Wednesday, July 24, 2013

The process of letting go

I've done quite a lot of reflecting in the past few weeks, and one thing I've realized about myself is that once I say the words "I give up", there is absolutely no turning back.

As it turns out, I tend to put up with quite a lot and still not let go. Just a look at how my past relationships (romantic and otherwise) have played out, and I wonder how I could have hung on as long as I did.

Back then, it was the heart that whispered for me to stay. The mind had all the reasons to leave, but the heart refused until such time that it, too, realized that there was nothing to stay for anymore.

This time, it is the other way around. I thought I could tough this out. I thought that I could just psych myself into adapting, into not letting things get to me, into putting up with the present by keeping the future in mind. But the heart and even the body feel differently. And as always, in the end, it is the heart that always wins.

In all of this, I've learned that you really need to listen to your heart. You need to look at how you feel when you wake up in the morning and when you go to bed at night. Basically you have to ask the question "Am I happy?" and be as honest as possible when you answer. Of course, it's naive to think that life will always be a bed of roses, but I believe that in spite of all the challenges, you still have to be able to go to bed at night knowing that at your very core, you're still happy with your life and how it's playing out.

While the other aspects of my life are going well, this has been eating away at me.
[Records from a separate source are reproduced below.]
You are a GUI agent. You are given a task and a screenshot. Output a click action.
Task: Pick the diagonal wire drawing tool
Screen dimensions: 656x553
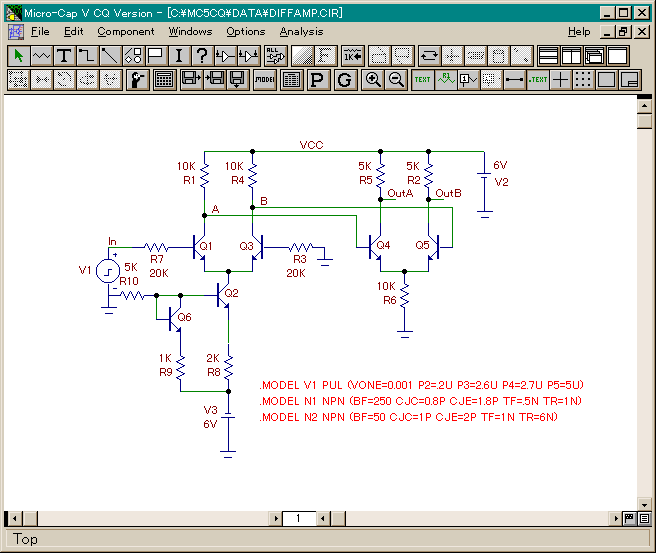(110, 55)
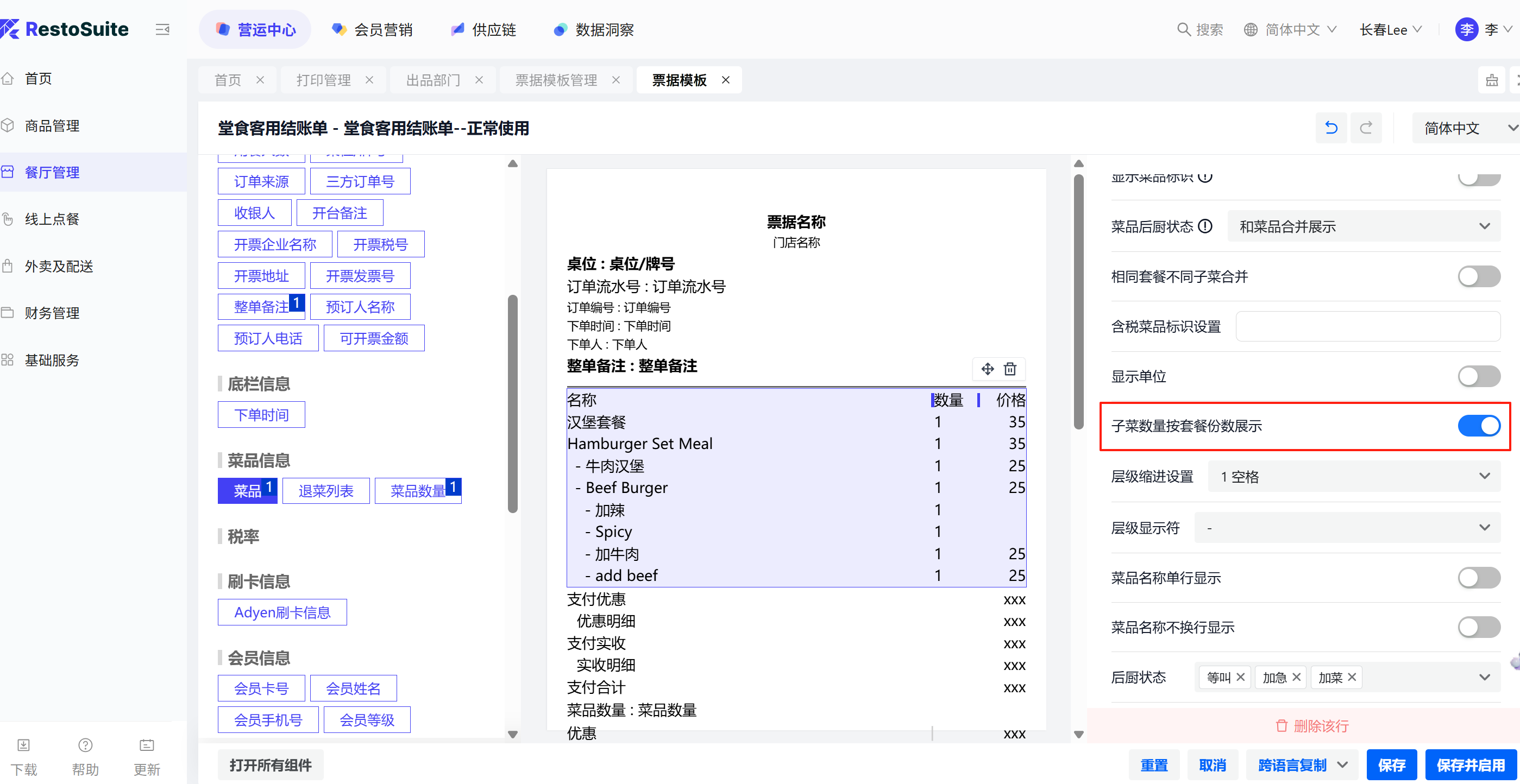Collapse the sidebar with the menu fold icon
1520x784 pixels.
[162, 29]
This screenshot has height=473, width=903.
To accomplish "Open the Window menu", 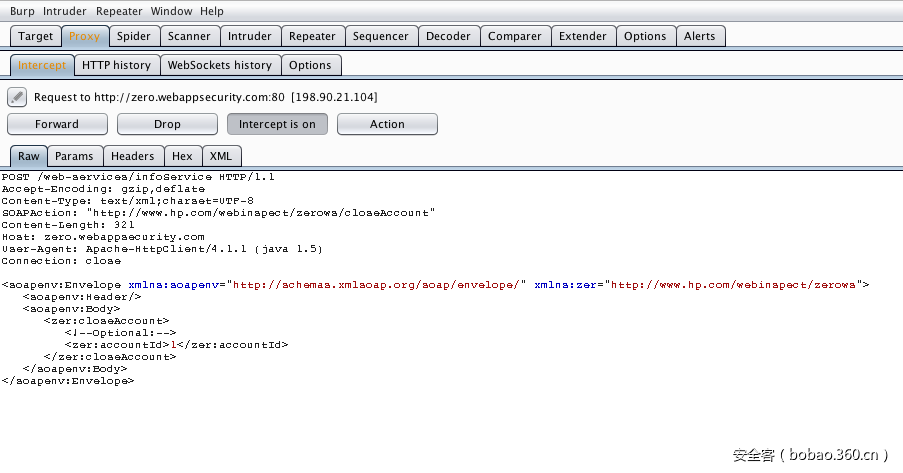I will click(172, 11).
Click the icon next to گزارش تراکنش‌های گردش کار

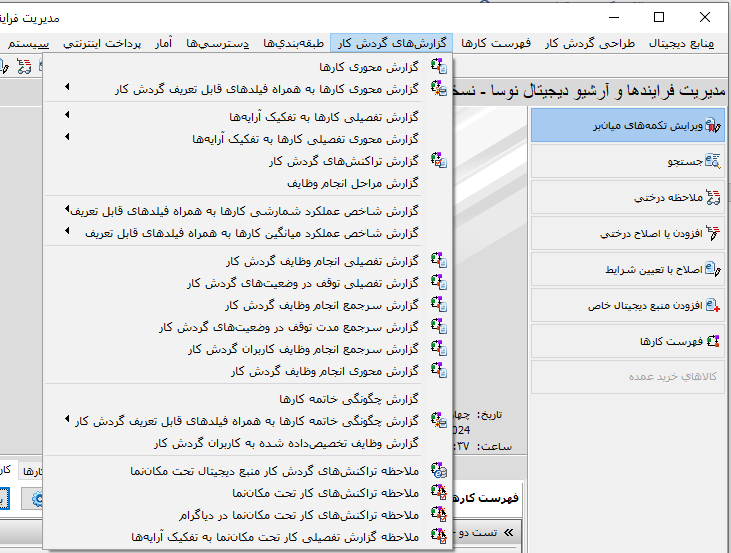coord(437,160)
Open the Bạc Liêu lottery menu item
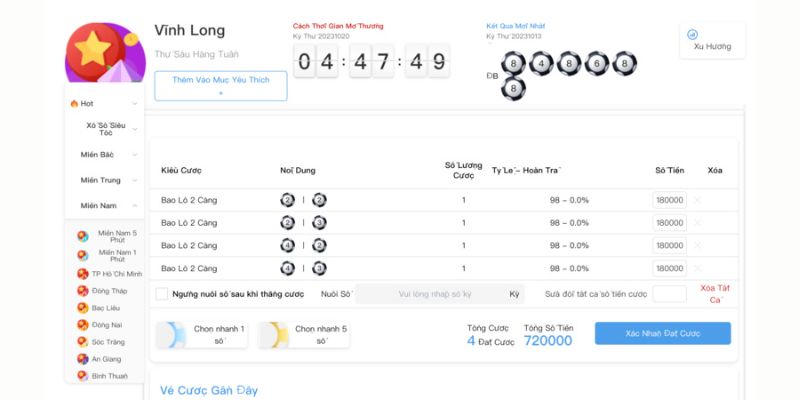Viewport: 800px width, 400px height. (x=104, y=308)
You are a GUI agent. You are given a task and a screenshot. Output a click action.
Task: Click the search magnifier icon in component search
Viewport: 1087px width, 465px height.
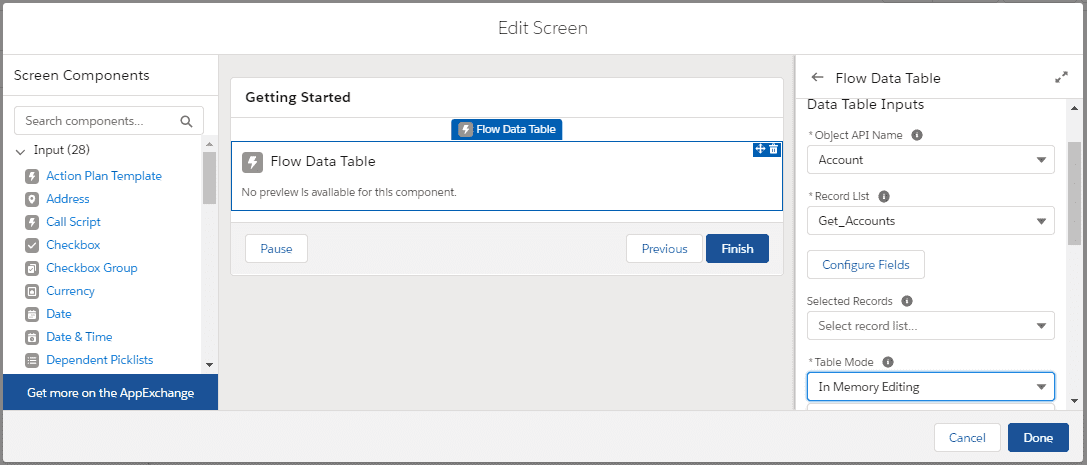click(x=186, y=121)
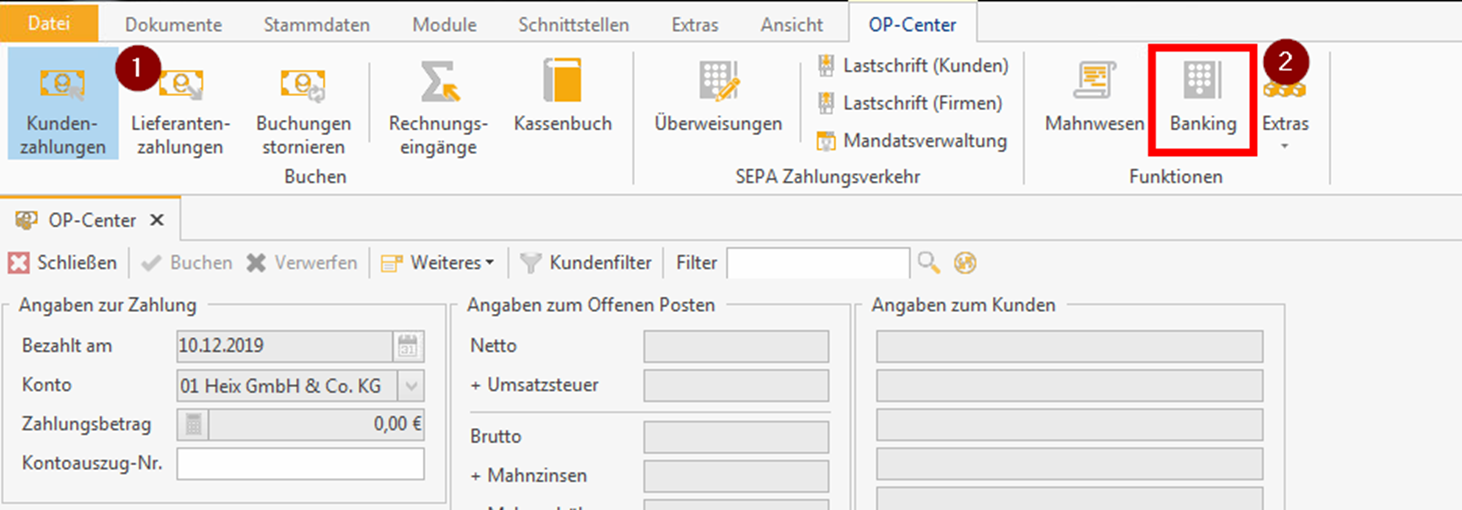Click into the Kontoauszug-Nr. field

pos(300,464)
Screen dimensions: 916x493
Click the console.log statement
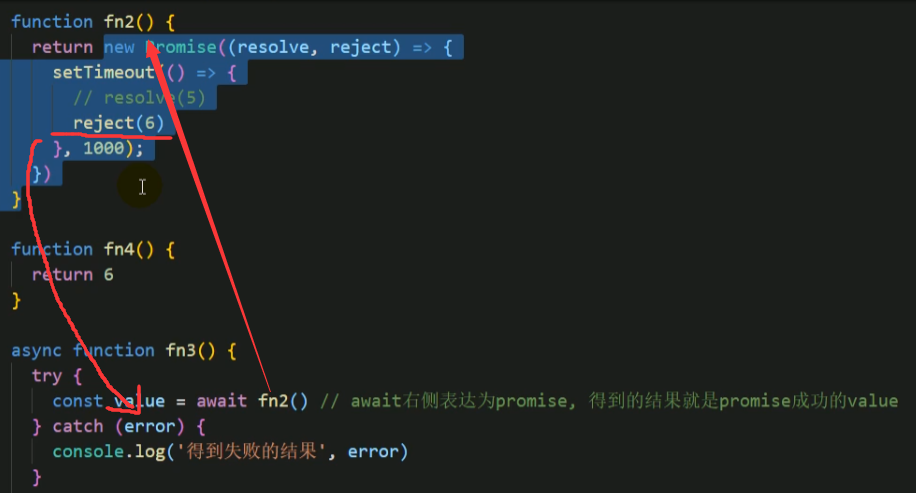(230, 452)
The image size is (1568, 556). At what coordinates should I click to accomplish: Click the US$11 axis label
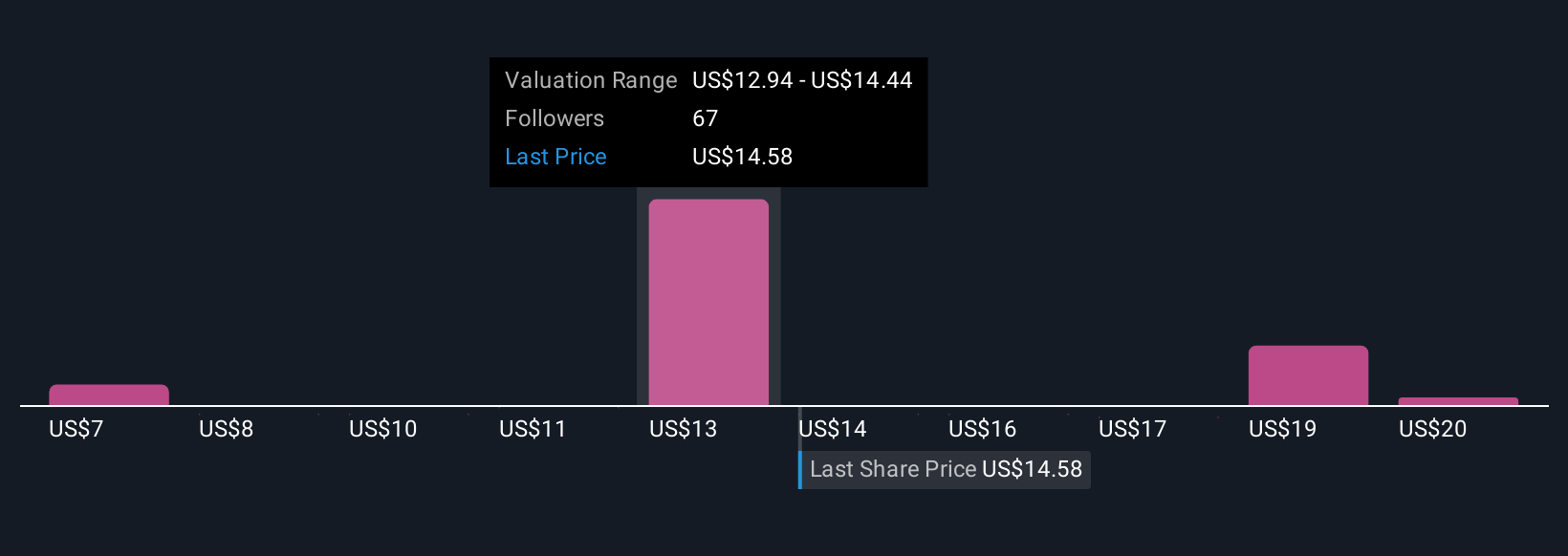tap(533, 429)
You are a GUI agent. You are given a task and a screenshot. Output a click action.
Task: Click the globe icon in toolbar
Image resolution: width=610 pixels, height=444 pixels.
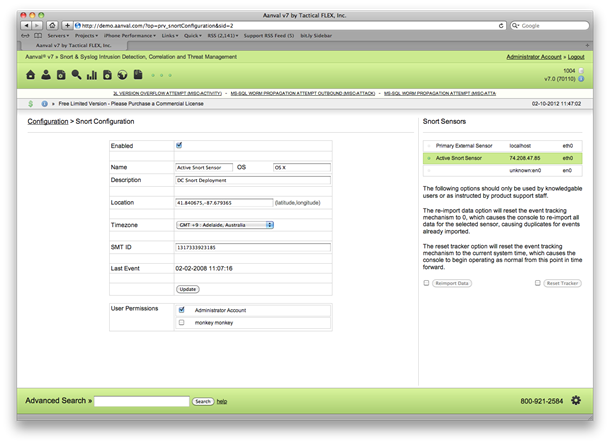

And when you take into consideration that more than half of my day is spent here, while I only get to see my loved ones a few hours a week, I don't think it's right that I'm only happy a couple of hours a week.

And so I begin the process of letting go, of wrapping up loose ends. It's like I've been deep in the heart of a very dark tunnel, and now I begin to walk slowly towards the light, to a brighter albeit unpredictable future ahead. And I begin this process with God by my side, because if there's one thing that has been getting me through all of this, it has been the daily pep talks with Him, the little prayers thought and whispered, and feeling His love and presence through the support of my loved ones.

Finally, finally, I'm beginning to see the light.